### Exercise directions
Wherever "Switch" appears in the records below, copy the line that holds it.

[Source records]
• • • • • • •
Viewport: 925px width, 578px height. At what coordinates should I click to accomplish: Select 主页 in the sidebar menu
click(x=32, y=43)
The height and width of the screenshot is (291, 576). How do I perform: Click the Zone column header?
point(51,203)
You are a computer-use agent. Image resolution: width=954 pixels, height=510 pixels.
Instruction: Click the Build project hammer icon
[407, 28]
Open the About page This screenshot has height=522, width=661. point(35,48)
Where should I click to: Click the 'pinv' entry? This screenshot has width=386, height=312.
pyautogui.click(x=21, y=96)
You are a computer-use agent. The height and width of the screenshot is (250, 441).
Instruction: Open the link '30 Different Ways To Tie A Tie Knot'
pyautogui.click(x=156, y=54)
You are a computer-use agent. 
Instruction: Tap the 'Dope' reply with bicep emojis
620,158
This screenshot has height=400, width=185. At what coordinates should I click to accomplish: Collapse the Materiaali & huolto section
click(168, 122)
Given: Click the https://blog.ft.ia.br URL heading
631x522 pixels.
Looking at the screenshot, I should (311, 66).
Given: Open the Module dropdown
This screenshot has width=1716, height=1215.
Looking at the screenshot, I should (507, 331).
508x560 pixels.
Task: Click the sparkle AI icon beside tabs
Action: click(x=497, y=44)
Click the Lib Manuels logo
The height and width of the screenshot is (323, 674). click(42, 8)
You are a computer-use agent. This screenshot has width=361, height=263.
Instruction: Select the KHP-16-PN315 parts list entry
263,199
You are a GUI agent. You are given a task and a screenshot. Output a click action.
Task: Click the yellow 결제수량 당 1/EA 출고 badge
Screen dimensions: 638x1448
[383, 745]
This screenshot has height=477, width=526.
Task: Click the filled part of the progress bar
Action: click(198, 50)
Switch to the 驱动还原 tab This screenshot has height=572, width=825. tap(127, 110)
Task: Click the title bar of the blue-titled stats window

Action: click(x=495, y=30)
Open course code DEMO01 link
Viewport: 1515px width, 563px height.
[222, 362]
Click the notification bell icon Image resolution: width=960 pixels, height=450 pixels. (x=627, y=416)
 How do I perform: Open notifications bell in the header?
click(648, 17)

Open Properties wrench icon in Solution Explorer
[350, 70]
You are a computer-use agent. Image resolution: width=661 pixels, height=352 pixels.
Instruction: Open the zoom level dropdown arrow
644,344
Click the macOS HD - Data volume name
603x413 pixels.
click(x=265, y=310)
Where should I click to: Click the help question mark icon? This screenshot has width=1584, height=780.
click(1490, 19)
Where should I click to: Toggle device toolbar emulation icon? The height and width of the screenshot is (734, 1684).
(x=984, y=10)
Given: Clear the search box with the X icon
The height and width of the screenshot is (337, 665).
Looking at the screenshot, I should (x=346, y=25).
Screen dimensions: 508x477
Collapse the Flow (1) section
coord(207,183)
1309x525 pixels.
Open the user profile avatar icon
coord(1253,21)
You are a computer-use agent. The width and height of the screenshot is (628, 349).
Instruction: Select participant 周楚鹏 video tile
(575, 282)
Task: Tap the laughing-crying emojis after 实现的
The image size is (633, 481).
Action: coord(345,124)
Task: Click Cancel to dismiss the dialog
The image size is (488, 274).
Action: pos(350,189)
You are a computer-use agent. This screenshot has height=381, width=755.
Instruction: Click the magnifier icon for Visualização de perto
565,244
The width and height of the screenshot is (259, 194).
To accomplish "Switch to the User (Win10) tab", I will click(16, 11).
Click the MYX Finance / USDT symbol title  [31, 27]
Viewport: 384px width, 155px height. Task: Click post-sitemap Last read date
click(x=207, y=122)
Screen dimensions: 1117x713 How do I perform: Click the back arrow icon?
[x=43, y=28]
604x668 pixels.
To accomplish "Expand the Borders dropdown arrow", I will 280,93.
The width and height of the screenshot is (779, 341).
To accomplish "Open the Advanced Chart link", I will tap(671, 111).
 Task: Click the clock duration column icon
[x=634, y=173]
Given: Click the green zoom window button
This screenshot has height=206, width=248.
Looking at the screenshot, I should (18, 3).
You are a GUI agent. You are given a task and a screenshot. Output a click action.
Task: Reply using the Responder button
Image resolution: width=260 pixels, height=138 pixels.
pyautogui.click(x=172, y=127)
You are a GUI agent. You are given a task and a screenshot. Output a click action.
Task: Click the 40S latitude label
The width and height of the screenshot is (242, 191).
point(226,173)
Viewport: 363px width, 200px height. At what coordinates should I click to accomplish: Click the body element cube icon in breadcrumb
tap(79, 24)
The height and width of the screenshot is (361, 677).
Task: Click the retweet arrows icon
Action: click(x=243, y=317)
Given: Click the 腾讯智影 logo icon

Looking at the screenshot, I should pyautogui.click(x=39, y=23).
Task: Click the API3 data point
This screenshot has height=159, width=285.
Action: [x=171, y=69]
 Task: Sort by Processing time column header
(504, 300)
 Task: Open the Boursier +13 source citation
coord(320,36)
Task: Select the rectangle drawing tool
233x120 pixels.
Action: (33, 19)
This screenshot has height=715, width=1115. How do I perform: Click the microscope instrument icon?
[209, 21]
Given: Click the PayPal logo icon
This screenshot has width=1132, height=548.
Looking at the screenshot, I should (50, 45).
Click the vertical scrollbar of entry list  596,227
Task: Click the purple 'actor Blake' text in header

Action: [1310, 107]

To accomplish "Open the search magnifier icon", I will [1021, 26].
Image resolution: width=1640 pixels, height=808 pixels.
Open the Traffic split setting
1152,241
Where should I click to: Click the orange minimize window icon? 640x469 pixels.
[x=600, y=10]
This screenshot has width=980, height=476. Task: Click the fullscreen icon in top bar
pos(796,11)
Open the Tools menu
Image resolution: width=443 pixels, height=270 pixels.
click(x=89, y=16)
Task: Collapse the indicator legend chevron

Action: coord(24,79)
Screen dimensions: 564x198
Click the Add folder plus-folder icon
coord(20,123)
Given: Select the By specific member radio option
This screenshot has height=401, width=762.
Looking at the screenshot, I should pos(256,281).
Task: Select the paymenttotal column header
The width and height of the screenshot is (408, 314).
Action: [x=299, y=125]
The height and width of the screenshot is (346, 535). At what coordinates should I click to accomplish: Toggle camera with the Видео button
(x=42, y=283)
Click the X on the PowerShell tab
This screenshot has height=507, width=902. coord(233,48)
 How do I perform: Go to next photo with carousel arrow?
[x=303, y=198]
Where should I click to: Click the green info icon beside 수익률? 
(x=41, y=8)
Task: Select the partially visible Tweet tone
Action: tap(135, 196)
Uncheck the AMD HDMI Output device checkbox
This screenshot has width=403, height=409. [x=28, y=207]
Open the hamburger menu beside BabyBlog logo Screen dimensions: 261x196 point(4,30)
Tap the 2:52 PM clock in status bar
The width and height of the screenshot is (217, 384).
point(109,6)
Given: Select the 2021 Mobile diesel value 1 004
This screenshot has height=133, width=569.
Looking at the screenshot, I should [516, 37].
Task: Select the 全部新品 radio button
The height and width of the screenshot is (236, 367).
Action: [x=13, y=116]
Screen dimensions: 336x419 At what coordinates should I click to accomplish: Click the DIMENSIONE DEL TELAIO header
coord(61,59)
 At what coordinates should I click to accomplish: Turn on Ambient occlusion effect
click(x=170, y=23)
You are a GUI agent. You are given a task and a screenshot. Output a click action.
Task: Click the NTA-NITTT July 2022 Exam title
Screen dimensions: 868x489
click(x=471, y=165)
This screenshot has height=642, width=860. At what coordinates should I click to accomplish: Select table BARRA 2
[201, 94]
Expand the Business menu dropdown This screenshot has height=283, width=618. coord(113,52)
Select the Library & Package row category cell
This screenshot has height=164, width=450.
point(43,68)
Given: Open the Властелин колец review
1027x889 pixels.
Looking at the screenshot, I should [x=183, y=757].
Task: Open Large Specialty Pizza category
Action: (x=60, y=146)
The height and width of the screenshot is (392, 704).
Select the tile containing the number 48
• • • • • • •
### Response below
Switch to the 驱动还原 tab This screenshot has height=572, width=825. tap(127, 110)
To accomplish "Switch to the User (Win10) tab", I will click(16, 11).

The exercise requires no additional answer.